▶ _ASSIGNMENT_
Using the data below, count the lines where "computer" appears, and answer with the number alone.

Stored records
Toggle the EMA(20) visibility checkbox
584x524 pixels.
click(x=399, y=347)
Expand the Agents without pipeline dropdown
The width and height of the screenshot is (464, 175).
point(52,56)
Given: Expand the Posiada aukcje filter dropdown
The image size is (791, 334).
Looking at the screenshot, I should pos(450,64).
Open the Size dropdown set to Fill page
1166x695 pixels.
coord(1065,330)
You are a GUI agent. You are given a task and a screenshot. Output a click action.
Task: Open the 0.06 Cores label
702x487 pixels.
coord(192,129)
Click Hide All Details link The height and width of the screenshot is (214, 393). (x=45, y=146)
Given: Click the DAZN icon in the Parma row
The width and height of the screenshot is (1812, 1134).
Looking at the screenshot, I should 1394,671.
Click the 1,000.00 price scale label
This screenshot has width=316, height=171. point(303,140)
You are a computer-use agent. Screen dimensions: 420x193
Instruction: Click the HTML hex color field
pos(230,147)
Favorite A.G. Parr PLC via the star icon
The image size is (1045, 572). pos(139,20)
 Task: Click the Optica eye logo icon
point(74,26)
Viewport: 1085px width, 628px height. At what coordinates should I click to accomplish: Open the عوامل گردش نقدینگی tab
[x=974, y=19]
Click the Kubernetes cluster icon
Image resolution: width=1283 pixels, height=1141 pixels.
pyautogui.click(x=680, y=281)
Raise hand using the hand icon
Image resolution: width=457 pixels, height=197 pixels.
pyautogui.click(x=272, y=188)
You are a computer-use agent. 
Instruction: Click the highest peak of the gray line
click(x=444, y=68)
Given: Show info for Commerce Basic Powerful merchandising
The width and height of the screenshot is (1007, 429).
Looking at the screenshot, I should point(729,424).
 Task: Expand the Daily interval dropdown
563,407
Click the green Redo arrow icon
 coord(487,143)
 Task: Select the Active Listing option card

▶ _SOLVED EXERCISE_
2